November 27, 2013 by briantshock
I’m pretty terrible at board games. All these nerdy board games my friend Mike wants me to play like “Battlestar Galactica” and “Smallworld” and “McWorld” go way over my head. If the rulebook is more than 15 pages or multiple decks of cards are involved, I’m probably too dumb to play it. My brain just isn’t wired that way to promote winning strategies. That’s why I’m instead going to talk about the classic board games I played growing up. Today, I’m going to take you all on a high adventure in a world of magic, a true HeroQuest.
Milton Bradley/The Games Workshop, 1989/1990
This game was for 2 – 5 players. One player had to be “Zargon”, the “game master”. This was the guy in charge of controlling all the monsters and setting up the board. The other players each selected a hero character and worked together to accomplish whatever the goal for that particular level was, usually in the form of locating the exit after some kind of optional task. Cooperation never lasted long and whenever a treasure chest was revealed the game devolved into bedlam. The base HeroQuest game and each expansion game were divided into 10-15 smaller levels each lasting about an hour or so.

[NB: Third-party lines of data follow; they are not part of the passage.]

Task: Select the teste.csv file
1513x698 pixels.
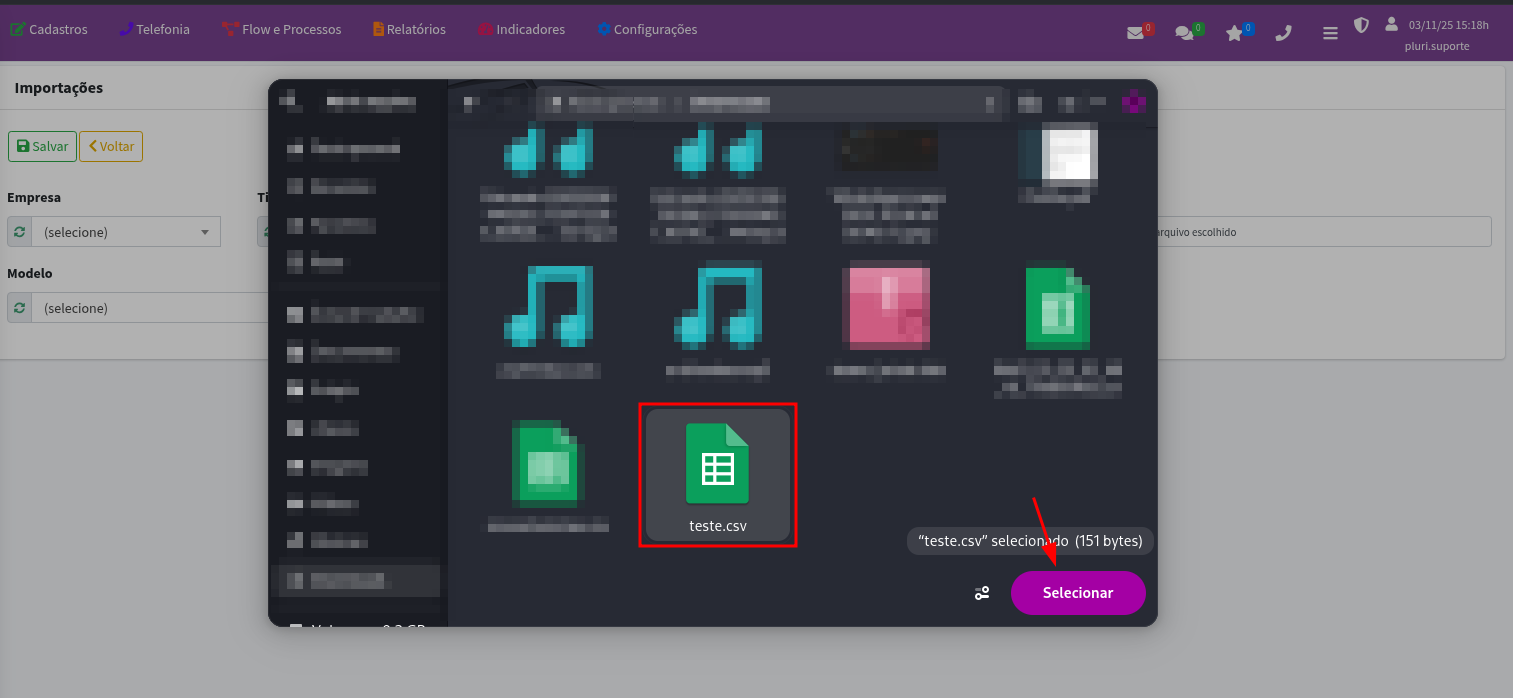Action: 717,476
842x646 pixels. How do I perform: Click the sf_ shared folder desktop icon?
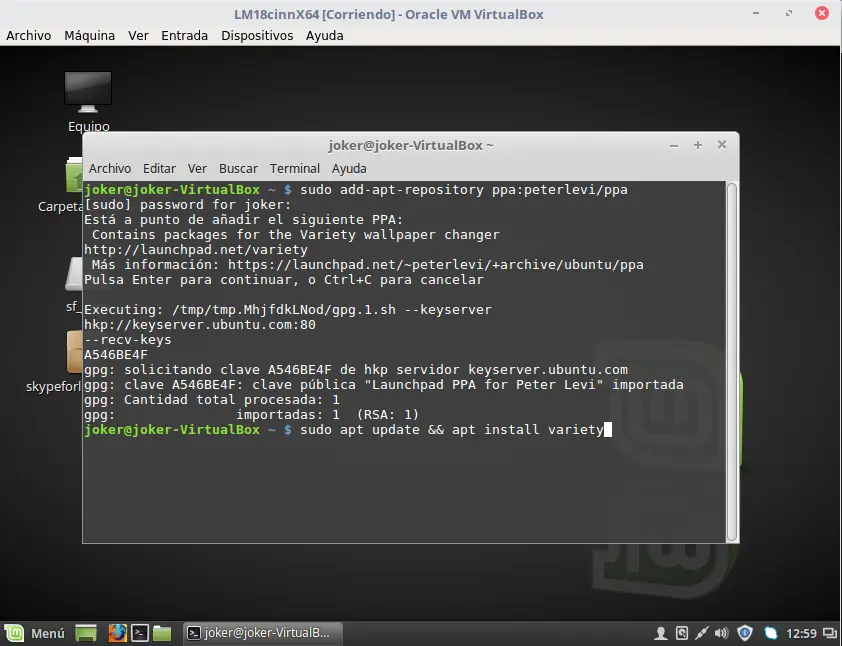coord(72,275)
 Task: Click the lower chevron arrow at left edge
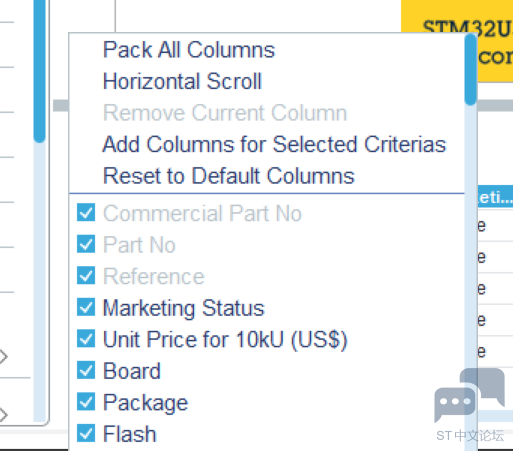[x=3, y=414]
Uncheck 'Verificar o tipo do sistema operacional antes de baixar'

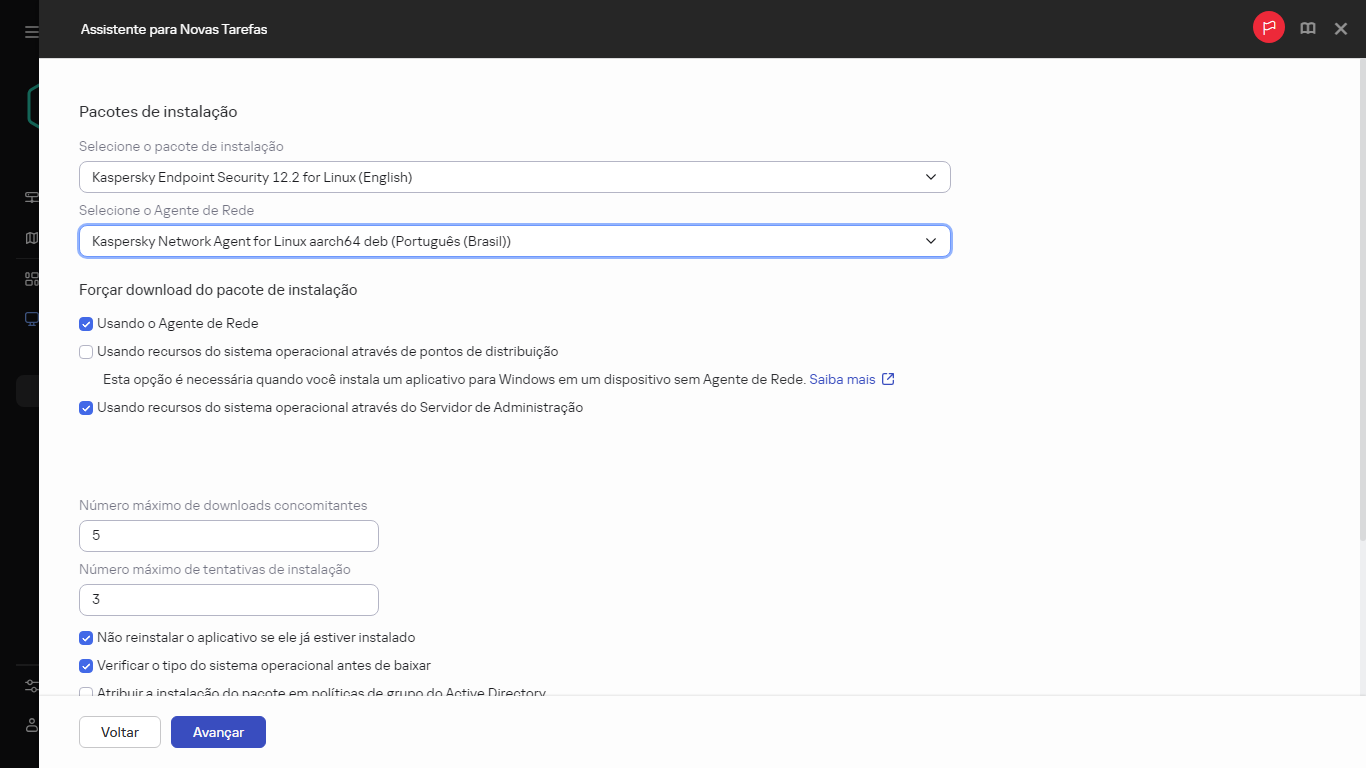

The heroes could pick from any of the cherished fantasy stereotypes. You had a large nearly naked man with a sword who had the most health but sucked at magic, the wizard who could use magic but sucked at staying alive, a dwarf with an axe who could disarm traps for some reason, and of course there was an elf who had limited magic and resistance. Since this was a fantasy game from the early 90’s, there were no female characters, unless you count the elf, since those usually seem to work either way. I was about to apologize for potentially offending elves then realized that is pretty unlikely. If there are any elves out there, I’m sorry. Please call me, I am fascinated by your ways.
Zargon the Game Master was in charge of guiding the game along and trying to thwart the heroes. The same board was used for every level, though the entire board was rarely utilized. The game master book described the maps and what monsters and treasures should be used, as well as what walls should be erected to block off sections of the map that would be unused. The game system was built to be played free-form, with custom maps and adventures, though I don’t know anybody that took the time to do that. I barely even knew anybody that had heard of this game.
Characters, monsters, and room effects like tables and bookcases were all represented by small plastic figures. These were all remarkably detailed so they were also fun to play with aside from the game. My friend Jay, having no idea how this game worked at all, would often just amuse himself by setting up all the pieces on the board in some kind of elaborate situation before getting bored and knocking them all over my room. See, this game truly was a free platform for other game types!
Movement and combat were handled by rolling dice. Movement dice were the standard dice-fare but combat used special dice that had skulls and shields and stuff on them. The attacker would try to roll skulls, and the defender would wants shields. Shields block skulls, and any unblocked skulls would cause damage to the defender. While dice introduce the dreaded element of luck, at least you feel like you have some tactile control over what you are doing. This is also a rudimentary equipment system to help turn the odds in your favor if you are horrendously unlucky like me.
This was a really fun game and I have good memories of playing it. I liked how the game structure was divided up into levels, so you could have a short gaming session every here or there but continue to progress your characters towards a larger goal. I think this is pretty much a gateway drug into Dungeons and Dragons and all those other tabletop games but I never really pursued those. For me, there was only one Quest. (well: two, if you count the old Quest For Glory computer games, those were awesome!)